• [Input records]
━━━━

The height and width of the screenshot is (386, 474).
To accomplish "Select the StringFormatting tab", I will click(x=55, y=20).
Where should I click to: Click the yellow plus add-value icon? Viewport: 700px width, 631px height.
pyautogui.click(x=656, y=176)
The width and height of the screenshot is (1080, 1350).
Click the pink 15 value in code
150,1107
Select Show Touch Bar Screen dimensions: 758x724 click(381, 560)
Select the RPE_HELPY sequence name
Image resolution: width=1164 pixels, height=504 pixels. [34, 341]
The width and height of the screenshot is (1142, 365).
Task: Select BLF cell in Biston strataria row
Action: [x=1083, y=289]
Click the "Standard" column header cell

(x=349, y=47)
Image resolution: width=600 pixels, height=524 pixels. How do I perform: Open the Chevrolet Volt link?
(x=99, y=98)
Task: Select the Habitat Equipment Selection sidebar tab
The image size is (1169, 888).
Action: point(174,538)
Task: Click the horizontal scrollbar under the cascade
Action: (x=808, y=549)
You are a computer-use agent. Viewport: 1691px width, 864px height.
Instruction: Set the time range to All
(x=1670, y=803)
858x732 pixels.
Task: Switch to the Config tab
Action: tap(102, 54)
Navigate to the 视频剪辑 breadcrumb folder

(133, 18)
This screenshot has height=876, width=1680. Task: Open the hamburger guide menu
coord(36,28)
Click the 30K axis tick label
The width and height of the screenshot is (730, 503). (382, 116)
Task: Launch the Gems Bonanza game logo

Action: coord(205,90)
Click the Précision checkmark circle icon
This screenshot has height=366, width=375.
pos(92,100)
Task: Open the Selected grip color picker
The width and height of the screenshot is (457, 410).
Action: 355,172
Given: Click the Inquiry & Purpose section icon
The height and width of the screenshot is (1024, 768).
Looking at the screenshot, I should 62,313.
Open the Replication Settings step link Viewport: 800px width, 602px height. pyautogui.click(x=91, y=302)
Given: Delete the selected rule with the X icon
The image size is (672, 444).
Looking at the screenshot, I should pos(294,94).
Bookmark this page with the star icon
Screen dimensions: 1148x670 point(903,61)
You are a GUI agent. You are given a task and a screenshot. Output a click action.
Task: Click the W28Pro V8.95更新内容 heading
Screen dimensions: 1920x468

━━━━

• [Your goal] Match on "agent" and report each line of the data above that has it.

• [Task answer]
You are a computer-use agent. Viewport: 1691px width, 864px height.
You are a GUI agent. You are given a task and a screenshot. Output a click action.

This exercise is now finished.